Satu catatan yang tidak boleh kita lupakan, bahwa ikhtiar dan niat (kesadaran diri) harus berjalan bersamaan dengan kesadaran ketuhanan. Menyerah dalam hal ini adalah manifestasi dari kesadaran ketuhanan. Sedangkan usaha yang kita lakukan merupakan cerminan dari kesadaran diri kita.
Kesadaran ketuhanan sendiri harusnya meliputi susah dan senang, ada dan tiada, lapang dan sempit, dan meliputi segala ujian yang mewarnai kehidupan kita. Pada titik ini, tidak ada lagi pembedaan atau dikotomi antara hal-hal yang kita senangi dengan sesuatu yang mungkin tidak kita senangi.
Kita perlu belajar untuk mencapai titik kesadaran itu.
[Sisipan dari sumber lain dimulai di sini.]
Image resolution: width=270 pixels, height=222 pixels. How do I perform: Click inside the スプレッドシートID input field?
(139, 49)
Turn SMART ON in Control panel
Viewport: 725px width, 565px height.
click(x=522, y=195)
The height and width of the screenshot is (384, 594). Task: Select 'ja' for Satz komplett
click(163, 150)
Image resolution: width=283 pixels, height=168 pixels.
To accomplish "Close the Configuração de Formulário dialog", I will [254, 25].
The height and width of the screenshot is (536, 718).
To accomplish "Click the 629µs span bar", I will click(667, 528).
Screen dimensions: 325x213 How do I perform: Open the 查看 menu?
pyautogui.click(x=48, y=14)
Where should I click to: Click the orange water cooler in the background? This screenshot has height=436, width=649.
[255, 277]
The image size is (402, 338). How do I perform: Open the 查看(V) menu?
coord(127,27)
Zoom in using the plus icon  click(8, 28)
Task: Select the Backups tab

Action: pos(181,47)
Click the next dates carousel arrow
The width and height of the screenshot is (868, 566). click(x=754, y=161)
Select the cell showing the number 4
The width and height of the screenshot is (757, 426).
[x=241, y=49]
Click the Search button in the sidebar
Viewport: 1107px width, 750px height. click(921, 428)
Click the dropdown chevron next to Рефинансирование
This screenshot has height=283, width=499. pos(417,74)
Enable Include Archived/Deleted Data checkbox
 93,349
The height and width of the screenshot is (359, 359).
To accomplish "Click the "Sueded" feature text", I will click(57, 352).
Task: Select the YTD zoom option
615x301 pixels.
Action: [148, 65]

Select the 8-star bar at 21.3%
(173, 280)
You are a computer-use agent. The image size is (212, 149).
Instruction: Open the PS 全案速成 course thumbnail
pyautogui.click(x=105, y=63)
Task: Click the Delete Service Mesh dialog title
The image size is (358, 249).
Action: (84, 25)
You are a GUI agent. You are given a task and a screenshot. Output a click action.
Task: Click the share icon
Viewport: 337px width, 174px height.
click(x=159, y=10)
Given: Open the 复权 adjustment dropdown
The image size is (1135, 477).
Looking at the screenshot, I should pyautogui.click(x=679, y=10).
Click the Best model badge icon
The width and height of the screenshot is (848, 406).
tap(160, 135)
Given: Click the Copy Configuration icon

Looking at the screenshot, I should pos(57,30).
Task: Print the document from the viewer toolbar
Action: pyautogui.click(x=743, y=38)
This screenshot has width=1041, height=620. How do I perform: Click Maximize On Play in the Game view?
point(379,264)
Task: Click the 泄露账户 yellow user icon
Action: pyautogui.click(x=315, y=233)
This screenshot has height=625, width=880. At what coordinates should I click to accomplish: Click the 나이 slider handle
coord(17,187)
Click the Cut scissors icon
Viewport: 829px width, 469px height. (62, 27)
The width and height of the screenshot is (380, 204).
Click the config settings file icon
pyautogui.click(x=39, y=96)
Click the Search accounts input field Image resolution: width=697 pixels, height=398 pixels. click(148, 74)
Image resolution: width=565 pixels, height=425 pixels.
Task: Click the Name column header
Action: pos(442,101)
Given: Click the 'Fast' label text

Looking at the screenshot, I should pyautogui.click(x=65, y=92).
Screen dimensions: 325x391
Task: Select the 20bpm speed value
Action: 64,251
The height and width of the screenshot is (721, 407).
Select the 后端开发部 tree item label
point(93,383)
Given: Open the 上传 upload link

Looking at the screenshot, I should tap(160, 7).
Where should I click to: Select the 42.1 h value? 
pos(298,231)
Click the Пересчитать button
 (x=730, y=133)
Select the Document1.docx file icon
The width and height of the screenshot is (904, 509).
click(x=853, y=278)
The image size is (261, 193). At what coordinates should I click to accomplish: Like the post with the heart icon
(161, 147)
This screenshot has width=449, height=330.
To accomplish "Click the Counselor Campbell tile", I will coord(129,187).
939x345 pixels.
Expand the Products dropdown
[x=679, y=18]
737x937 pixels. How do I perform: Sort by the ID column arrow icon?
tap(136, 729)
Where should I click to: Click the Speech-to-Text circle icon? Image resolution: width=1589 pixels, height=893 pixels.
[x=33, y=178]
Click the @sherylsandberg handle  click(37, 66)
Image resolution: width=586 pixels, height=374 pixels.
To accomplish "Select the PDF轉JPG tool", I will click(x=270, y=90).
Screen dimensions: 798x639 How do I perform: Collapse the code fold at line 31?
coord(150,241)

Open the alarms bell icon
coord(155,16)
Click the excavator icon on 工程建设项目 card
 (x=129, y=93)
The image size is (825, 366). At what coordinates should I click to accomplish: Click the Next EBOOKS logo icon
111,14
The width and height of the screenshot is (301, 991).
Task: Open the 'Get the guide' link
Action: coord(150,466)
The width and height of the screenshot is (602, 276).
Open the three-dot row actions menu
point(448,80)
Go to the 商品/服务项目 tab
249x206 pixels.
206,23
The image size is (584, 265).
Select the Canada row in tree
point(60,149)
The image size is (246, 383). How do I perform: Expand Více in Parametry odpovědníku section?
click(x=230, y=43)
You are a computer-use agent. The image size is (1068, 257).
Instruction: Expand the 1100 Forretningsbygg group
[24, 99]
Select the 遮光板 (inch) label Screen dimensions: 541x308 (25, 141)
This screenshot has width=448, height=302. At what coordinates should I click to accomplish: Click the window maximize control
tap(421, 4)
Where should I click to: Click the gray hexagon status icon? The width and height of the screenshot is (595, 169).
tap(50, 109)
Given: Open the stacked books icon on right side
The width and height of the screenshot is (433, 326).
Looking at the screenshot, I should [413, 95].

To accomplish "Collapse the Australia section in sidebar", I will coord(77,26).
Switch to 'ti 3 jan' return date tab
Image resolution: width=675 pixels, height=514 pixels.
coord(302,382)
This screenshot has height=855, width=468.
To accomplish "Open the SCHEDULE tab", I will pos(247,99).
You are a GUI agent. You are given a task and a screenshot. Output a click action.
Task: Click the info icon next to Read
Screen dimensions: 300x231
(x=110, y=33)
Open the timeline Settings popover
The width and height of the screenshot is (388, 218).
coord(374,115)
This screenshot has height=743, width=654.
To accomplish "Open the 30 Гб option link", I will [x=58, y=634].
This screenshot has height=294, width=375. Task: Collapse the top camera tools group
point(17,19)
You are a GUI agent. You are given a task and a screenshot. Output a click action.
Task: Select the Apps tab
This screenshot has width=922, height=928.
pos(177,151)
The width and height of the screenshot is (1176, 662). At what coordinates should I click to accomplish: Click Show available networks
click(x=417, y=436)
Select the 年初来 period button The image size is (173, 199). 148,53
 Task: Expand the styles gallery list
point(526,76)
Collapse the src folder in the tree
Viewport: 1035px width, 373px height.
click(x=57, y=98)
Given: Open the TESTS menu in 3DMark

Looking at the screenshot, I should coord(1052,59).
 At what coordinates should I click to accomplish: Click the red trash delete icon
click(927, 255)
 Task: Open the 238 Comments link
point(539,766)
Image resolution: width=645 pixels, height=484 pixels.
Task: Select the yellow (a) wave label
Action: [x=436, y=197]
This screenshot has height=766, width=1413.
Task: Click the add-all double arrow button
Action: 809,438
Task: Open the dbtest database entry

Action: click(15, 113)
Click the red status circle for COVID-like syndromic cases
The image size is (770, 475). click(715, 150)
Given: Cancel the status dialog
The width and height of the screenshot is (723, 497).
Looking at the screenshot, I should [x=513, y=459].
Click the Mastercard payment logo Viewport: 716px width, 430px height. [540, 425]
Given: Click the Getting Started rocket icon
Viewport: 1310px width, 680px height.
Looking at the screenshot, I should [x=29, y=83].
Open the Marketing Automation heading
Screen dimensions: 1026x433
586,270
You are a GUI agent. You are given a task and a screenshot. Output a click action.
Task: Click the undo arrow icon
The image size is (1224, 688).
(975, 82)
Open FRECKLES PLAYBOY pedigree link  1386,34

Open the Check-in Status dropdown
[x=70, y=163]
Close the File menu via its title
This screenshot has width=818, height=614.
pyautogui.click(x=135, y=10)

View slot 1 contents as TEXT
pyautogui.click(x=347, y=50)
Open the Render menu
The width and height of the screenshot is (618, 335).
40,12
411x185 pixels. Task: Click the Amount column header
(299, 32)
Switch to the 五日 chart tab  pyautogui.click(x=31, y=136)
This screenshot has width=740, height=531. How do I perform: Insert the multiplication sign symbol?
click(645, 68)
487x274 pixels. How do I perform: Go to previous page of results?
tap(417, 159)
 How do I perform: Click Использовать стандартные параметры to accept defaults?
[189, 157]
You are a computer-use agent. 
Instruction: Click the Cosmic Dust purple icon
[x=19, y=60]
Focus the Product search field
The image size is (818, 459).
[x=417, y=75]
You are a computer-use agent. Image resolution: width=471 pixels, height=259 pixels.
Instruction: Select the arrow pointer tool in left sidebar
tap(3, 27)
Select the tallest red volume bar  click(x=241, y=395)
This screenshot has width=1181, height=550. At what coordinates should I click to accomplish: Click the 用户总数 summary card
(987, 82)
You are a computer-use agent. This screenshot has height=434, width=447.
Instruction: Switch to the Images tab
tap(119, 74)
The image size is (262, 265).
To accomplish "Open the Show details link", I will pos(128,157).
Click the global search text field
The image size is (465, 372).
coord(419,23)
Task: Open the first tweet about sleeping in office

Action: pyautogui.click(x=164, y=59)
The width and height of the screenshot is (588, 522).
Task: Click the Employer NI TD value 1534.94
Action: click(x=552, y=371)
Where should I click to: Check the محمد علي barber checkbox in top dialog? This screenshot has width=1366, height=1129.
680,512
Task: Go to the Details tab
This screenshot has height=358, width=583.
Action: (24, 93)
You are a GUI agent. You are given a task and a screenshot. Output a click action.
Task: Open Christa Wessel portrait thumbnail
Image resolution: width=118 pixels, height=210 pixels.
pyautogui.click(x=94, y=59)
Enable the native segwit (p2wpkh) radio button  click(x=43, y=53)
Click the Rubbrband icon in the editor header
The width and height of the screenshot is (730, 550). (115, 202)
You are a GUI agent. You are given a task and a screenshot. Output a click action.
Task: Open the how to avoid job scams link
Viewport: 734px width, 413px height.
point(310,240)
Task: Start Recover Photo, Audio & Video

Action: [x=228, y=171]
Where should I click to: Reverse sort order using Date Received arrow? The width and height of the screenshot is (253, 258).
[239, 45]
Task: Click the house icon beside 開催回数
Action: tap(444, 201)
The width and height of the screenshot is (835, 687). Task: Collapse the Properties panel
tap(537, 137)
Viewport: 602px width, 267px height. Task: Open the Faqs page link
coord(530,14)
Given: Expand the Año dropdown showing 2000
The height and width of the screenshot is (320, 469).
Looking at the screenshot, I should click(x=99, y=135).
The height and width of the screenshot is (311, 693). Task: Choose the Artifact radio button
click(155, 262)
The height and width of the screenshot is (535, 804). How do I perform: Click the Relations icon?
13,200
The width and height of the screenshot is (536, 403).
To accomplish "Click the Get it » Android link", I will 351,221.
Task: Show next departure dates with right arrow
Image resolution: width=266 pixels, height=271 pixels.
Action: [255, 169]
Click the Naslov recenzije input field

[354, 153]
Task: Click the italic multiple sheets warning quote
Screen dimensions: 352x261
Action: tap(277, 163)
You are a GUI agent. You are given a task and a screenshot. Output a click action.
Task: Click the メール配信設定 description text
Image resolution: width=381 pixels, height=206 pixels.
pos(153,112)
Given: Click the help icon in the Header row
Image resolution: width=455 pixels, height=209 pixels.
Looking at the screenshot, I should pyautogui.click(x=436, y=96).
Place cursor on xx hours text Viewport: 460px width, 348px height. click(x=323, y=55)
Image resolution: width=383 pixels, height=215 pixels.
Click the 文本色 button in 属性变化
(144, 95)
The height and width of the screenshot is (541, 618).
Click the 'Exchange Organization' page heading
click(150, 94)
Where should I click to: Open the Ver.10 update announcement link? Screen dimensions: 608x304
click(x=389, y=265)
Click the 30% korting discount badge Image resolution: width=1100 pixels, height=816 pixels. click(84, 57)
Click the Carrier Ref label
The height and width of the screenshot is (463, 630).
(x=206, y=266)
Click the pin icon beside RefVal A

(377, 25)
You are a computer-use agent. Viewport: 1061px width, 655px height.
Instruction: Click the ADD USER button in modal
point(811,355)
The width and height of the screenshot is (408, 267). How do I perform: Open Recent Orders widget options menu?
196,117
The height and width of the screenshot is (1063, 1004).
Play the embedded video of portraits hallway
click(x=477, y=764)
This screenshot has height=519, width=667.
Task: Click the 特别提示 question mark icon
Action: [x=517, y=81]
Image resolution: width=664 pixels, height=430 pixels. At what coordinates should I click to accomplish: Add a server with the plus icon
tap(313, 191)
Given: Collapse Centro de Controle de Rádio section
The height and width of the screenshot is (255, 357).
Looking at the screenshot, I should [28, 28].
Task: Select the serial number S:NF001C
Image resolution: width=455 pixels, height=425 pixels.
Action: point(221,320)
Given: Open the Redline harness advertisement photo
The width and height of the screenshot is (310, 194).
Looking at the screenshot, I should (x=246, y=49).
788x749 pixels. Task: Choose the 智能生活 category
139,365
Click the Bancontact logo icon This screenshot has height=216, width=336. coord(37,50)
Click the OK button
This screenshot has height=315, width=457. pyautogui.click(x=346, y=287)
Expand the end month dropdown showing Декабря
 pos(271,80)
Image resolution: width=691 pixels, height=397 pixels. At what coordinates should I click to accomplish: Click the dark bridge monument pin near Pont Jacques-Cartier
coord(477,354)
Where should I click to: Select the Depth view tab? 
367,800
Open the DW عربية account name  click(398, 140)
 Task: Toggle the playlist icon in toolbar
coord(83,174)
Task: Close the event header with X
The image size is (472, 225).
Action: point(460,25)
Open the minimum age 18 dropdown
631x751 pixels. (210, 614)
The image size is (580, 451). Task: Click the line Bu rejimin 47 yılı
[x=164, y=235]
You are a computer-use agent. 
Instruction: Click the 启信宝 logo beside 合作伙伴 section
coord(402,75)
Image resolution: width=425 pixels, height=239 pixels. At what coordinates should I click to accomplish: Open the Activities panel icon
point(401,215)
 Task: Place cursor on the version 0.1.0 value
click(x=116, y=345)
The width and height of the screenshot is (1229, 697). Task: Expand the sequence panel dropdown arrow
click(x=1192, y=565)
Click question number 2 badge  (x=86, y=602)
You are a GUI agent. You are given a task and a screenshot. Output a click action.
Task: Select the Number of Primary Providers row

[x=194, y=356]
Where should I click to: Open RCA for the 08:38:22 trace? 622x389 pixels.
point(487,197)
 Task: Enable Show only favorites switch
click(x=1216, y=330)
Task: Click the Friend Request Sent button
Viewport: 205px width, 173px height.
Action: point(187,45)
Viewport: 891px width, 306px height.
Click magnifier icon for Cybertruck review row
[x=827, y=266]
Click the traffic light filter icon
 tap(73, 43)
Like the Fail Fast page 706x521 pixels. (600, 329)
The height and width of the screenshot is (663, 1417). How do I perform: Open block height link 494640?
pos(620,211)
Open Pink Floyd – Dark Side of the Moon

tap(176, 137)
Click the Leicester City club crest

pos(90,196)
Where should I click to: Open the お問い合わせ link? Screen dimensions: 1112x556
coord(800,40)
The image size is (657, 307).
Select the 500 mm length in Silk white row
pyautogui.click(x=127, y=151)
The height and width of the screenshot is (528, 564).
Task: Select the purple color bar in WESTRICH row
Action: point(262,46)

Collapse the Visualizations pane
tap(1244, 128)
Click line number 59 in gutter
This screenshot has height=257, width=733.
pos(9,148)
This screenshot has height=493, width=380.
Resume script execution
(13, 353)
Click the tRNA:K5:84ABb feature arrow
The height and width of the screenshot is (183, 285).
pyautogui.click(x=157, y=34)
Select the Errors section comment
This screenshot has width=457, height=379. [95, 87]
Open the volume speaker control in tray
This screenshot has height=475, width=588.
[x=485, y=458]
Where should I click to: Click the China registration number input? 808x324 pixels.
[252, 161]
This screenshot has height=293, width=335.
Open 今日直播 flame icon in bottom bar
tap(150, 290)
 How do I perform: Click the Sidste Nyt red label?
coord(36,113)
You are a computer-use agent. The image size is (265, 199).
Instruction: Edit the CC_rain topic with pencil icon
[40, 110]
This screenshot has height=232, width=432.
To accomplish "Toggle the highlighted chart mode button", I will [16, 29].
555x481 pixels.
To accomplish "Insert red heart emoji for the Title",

Dan gerbang awal menuju ke sana ialah dengan menyadari diri kita sendiri. Sadar akan nafas yang keluar masuk setiap waktu, serta lebih jauh menyadari setiap organ tubuh kita, sehingga pada tahap selanjutnya kita bisa menghargai dan mensyukurinya secara layak.
Pada akhirnya, trilogi puncak kesadaran manusia yang terdiri dari berserah, terserah, dan menyerah bukanlah sesuatu yang sifatnya instan dan mudah diraih. Diperlukan keseriusan dan kesungguhan dalam proses tirakatnya, serta bimbingan dari seorang mursyid yang telah memiliki jam terbang spiritual untuk mengantarkan kita menuju gerbang ma'rifat, yang mana selanjutnya kita akan menempuh perjalanan panjang mengarungi samudra kesadaran ketuhanan dalam berbagai peristiwa dan kejadian sebagai proses pembelajaran dan pendewasaan kita secara spiritual untuk benar-benar layak berada dalam pelukan cinta dan kasih Allah.